> Your task: Apart from the pictures, every line below is to be set down exactly.
++++ Excerpted records
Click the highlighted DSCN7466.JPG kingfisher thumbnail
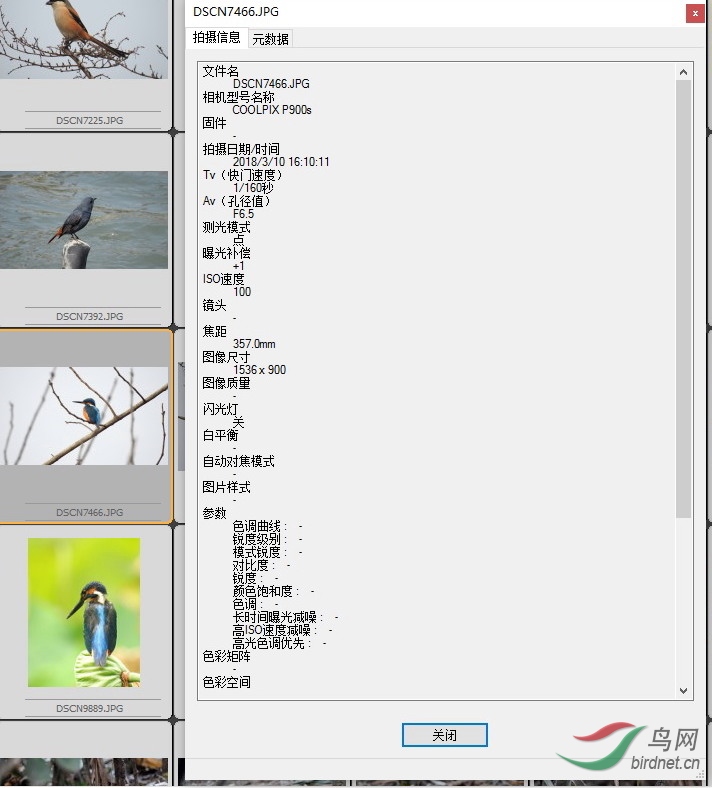This screenshot has width=712, height=788. tap(85, 415)
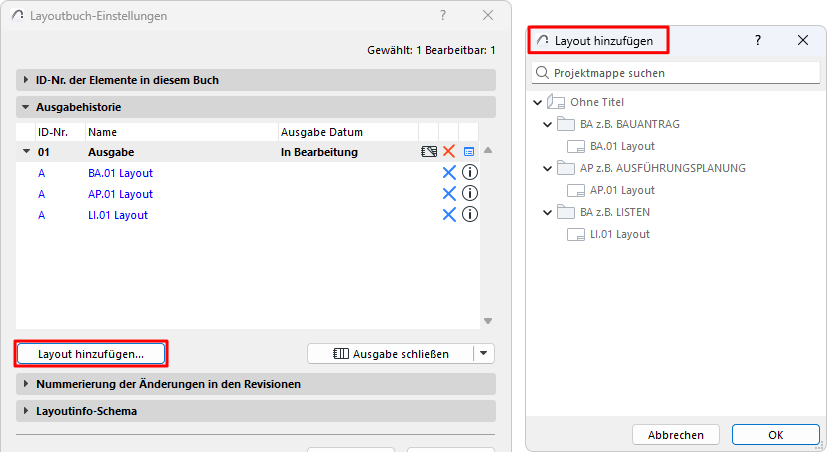Remove AP.01 Layout with its blue X
The height and width of the screenshot is (452, 827).
[x=449, y=194]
++++++++
> Output for this exercise:
Click the highlighted DSCN7466.JPG kingfisher thumbnail
This screenshot has width=712, height=788. tap(85, 415)
Remove AP.01 Layout with its blue X
The height and width of the screenshot is (452, 827).
[x=449, y=194]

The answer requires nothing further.